* Direction
Rewrite the material from the line containing "The height and" down to the line containing "pos(121,1040)", both included, as a numbered list without blank lines, and leave out the pictures.

* Data records
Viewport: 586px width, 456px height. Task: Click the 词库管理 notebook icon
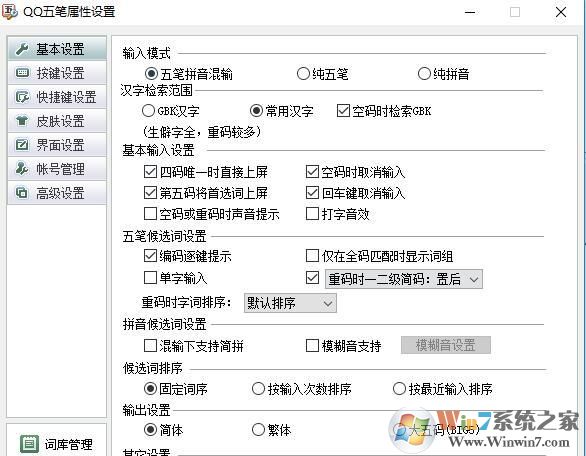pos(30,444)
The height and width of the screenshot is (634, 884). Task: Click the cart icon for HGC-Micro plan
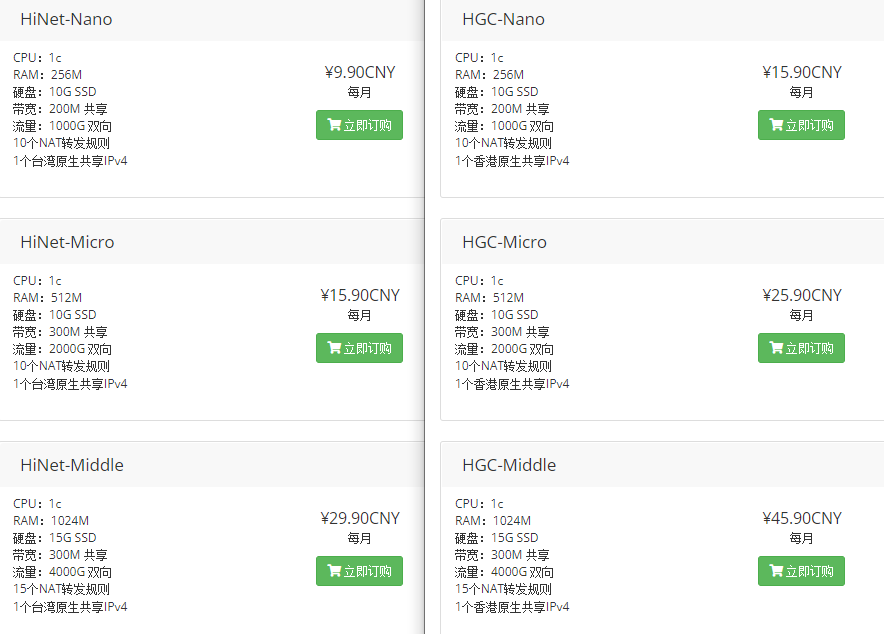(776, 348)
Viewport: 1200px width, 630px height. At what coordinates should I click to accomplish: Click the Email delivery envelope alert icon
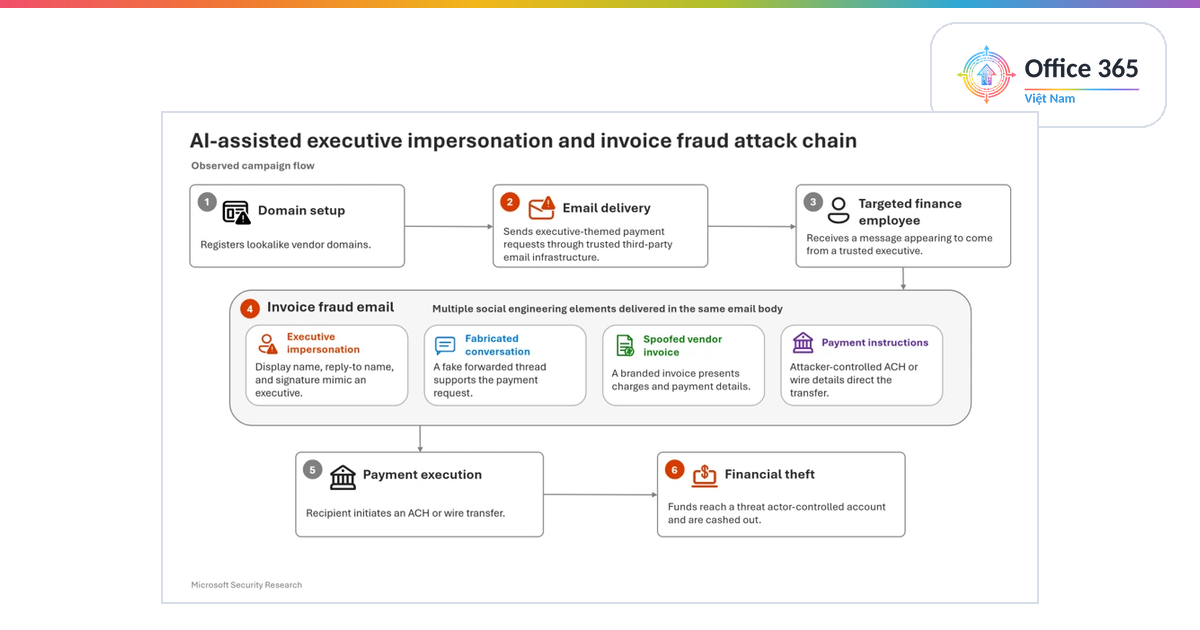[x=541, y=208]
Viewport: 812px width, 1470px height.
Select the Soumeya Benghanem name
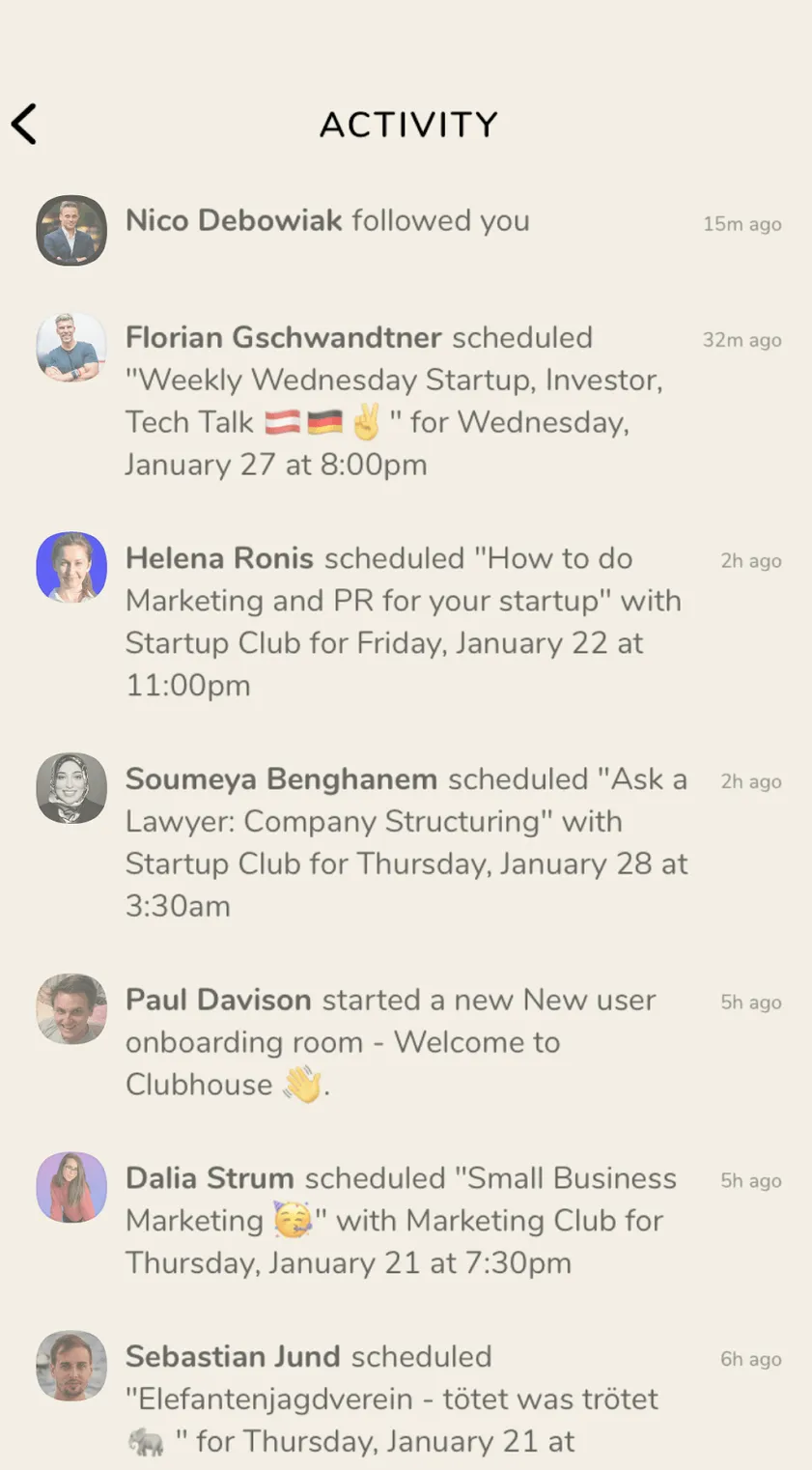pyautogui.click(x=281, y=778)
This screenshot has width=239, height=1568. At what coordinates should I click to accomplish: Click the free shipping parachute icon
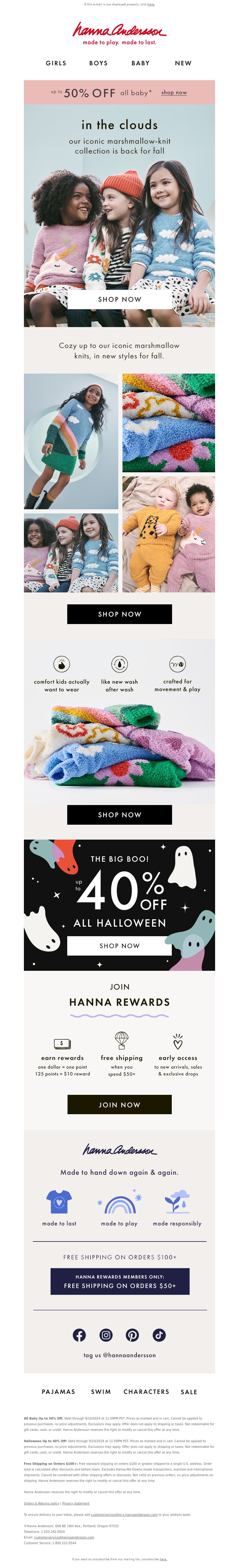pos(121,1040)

...

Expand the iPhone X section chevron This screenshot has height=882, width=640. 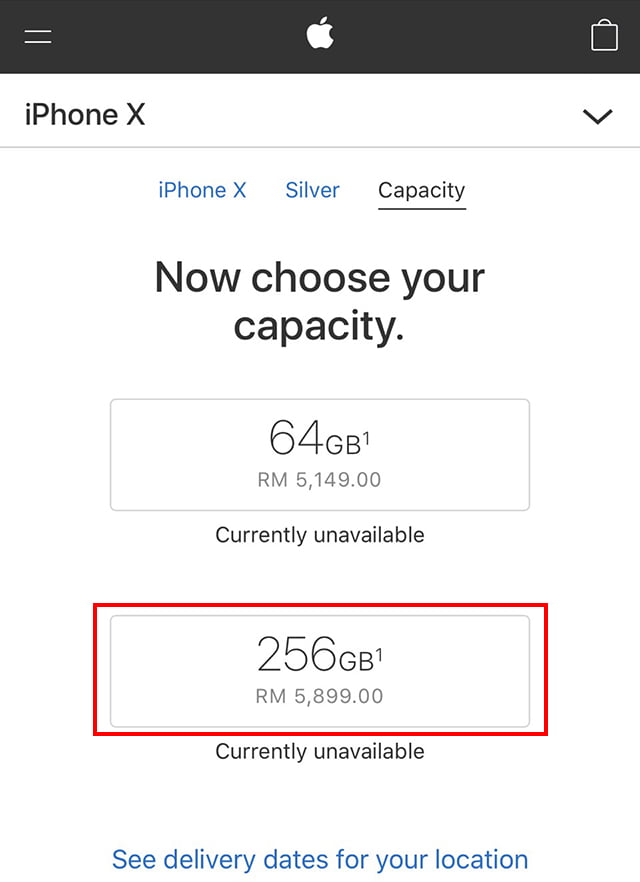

* * *

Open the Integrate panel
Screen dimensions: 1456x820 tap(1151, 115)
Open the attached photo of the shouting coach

* Correct answer
1. The height and width of the screenshot is (634, 884). Task: Click the cart icon for HGC-Micro plan
2. (776, 348)
3. Viewport: 1200px width, 630px height. At what coordinates should I click to accomplish: Click the Email delivery envelope alert icon
4. [x=541, y=208]
5. Viewport: 812px width, 1470px height.
6. Select the Soumeya Benghanem name
7. pyautogui.click(x=281, y=778)
8. This screenshot has width=239, height=1568. At what coordinates should I click to accomplish: Click the free shipping parachute icon
9. pos(121,1040)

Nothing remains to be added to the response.